> **Assigned task**
Within the data below, copy each line where the string "agent" is found.

[Pixel coordinate grounding data]
=== Section Start ===

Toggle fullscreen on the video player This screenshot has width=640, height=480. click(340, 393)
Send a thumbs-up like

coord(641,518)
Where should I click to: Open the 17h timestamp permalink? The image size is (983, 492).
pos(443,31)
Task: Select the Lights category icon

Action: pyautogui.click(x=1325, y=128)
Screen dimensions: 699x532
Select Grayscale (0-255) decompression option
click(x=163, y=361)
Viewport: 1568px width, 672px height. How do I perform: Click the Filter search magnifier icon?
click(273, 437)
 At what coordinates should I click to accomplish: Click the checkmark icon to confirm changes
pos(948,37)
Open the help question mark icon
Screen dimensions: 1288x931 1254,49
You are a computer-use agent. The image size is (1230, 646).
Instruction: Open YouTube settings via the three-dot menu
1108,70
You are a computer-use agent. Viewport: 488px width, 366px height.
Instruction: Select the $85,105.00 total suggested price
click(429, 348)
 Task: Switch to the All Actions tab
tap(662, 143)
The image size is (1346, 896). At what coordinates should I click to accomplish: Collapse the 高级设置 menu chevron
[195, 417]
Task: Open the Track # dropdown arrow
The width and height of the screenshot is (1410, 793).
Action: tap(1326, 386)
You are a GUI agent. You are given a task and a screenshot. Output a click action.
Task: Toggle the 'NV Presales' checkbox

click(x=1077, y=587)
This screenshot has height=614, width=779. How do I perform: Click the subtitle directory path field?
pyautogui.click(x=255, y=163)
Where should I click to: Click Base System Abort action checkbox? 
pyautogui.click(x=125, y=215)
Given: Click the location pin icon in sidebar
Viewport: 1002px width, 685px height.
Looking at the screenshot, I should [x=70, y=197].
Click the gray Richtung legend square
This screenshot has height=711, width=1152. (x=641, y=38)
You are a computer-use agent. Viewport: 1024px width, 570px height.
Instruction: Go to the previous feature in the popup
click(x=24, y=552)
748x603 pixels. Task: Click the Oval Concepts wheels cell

=== Section End ===

> **Your solution**
You are a computer-use agent. The image size is (1230, 646).
You are a computer-use agent. Viewport: 488px width, 366px height.
You are a GUI agent. You are given a task and a screenshot. Output a click action.
You are a computer-use agent. Viewport: 1024px width, 570px height.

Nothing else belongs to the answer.